===== RECORDS FOR THIS EXERCISE
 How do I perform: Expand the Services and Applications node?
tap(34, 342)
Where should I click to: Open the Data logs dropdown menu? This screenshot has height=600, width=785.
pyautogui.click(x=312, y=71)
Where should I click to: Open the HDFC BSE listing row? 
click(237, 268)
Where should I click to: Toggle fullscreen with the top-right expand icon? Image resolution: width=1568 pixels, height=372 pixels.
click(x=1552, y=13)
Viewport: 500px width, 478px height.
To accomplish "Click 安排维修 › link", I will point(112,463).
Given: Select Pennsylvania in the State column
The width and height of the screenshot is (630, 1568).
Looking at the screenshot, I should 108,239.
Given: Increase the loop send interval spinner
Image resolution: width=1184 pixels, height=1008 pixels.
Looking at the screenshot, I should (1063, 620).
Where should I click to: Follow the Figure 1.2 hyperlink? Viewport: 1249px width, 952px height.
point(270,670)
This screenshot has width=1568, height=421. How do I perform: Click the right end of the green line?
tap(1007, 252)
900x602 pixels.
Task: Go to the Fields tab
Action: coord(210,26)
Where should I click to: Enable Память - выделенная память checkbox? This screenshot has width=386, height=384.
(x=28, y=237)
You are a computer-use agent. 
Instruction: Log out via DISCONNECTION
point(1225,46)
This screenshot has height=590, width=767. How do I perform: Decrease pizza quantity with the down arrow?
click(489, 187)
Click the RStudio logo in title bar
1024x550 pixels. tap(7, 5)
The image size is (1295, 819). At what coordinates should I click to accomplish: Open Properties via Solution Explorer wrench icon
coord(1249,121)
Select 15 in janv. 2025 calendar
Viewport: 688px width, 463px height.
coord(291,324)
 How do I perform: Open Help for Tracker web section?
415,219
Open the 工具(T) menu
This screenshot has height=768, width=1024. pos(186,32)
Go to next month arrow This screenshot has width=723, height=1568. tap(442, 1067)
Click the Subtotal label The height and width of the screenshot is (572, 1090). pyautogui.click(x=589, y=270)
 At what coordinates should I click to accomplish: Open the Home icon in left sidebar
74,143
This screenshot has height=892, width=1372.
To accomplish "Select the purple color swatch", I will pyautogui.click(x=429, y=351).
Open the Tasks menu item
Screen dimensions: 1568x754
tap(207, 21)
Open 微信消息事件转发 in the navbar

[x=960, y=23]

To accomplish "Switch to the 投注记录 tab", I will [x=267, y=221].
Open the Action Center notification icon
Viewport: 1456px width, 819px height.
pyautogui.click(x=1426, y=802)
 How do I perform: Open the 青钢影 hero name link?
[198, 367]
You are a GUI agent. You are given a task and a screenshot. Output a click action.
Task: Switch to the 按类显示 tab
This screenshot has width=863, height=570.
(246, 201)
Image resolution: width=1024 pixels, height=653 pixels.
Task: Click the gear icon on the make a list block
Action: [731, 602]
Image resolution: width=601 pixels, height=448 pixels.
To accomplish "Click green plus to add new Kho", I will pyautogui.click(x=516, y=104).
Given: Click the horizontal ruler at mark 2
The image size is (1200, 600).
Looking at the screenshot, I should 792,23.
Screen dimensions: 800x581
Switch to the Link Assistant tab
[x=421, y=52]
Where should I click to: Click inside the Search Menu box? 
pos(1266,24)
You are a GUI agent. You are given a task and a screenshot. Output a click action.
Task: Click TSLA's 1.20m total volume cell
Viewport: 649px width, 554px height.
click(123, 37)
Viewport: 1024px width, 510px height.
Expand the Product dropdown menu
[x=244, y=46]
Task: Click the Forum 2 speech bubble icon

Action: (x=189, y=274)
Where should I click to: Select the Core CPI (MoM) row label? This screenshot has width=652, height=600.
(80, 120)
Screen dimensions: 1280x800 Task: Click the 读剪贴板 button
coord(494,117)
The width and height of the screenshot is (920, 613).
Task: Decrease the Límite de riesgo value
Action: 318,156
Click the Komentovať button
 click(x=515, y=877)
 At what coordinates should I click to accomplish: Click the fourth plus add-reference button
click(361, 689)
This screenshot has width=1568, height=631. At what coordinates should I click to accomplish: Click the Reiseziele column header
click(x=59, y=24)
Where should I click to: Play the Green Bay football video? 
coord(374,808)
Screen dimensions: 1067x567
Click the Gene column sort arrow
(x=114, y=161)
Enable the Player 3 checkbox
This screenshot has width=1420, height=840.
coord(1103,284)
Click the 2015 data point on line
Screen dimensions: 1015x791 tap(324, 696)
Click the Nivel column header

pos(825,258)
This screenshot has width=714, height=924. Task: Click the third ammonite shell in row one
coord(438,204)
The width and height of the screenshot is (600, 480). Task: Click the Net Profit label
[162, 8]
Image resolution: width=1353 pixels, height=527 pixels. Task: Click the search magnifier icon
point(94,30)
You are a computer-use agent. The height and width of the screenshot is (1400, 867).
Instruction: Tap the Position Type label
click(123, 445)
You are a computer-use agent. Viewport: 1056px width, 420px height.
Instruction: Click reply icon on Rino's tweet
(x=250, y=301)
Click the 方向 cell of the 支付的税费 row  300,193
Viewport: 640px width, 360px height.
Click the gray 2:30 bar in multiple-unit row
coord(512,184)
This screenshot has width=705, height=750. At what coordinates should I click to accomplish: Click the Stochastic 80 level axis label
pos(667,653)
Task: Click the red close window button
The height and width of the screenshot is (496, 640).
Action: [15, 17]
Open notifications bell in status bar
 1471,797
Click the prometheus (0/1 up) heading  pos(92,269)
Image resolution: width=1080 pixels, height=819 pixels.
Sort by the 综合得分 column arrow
==========
§ WHAT IS NEEDED: The line containing "Image resolution: width=1353" and every line after it, up to and including the last line of the records, should be reproduced exactly, with nothing else.

§ ANSWER TO THE PROBLEM:
Image resolution: width=1353 pixels, height=527 pixels. Task: Click the search magnifier icon
point(94,30)
You are a computer-use agent. The height and width of the screenshot is (1400, 867).
Instruction: Tap the Position Type label
click(123, 445)
You are a computer-use agent. Viewport: 1056px width, 420px height.
Instruction: Click reply icon on Rino's tweet
(x=250, y=301)
Click the 方向 cell of the 支付的税费 row  300,193
Viewport: 640px width, 360px height.
Click the gray 2:30 bar in multiple-unit row
coord(512,184)
This screenshot has width=705, height=750. At what coordinates should I click to accomplish: Click the Stochastic 80 level axis label
pos(667,653)
Task: Click the red close window button
The height and width of the screenshot is (496, 640).
Action: [15, 17]
Open notifications bell in status bar
 1471,797
Click the prometheus (0/1 up) heading  pos(92,269)
Image resolution: width=1080 pixels, height=819 pixels.
Sort by the 综合得分 column arrow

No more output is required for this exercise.